◆ Records for the exercise:
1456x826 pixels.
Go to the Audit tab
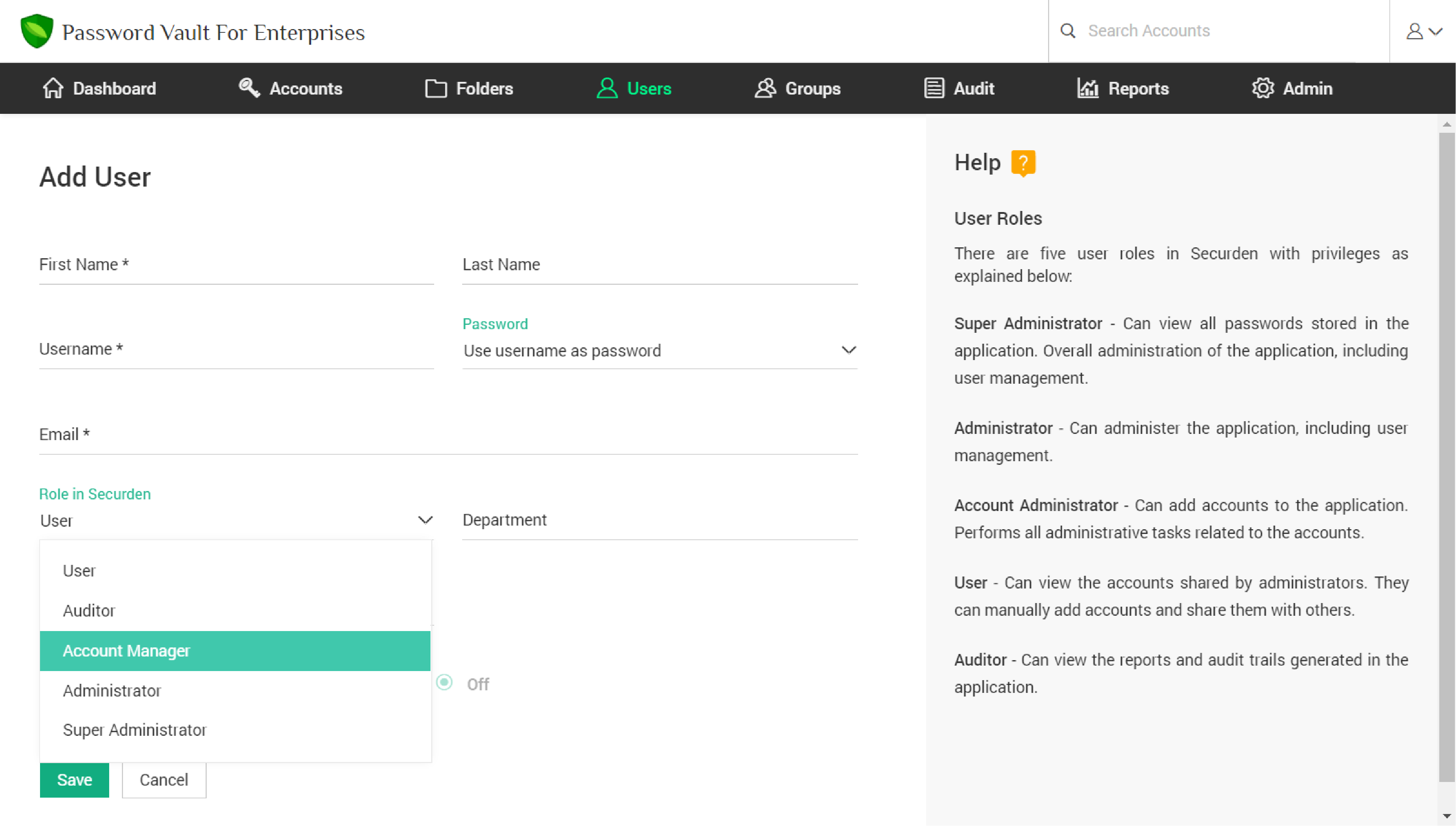pos(959,88)
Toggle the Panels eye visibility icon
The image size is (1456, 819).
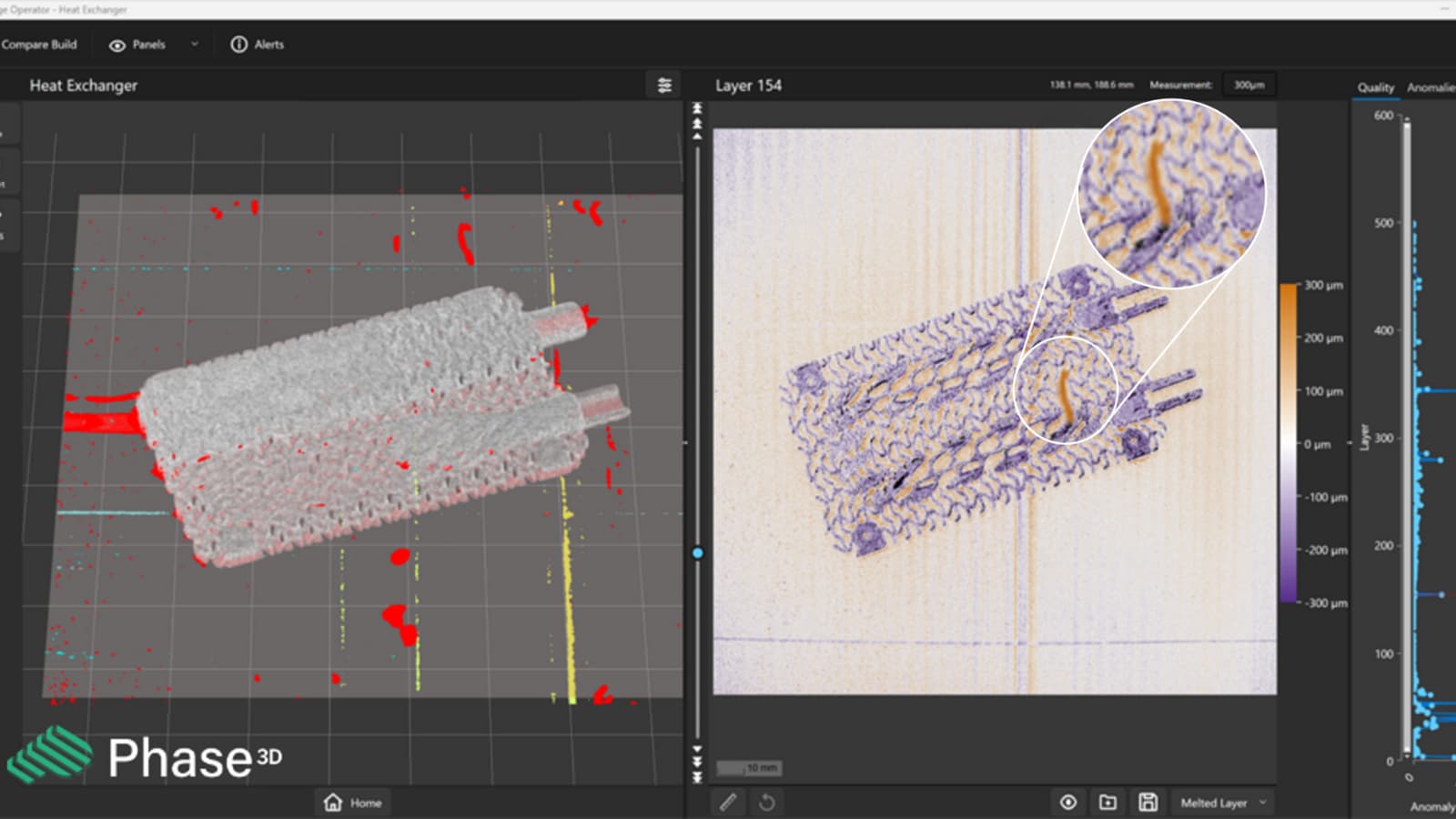coord(116,44)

◆ Your task:
Find the line containing "Toggle the Panels eye visibility icon" and copy it and each line after it through the end of the material, exactly, with no pictures.

◆ Answer:
Toggle the Panels eye visibility icon
The image size is (1456, 819).
coord(116,44)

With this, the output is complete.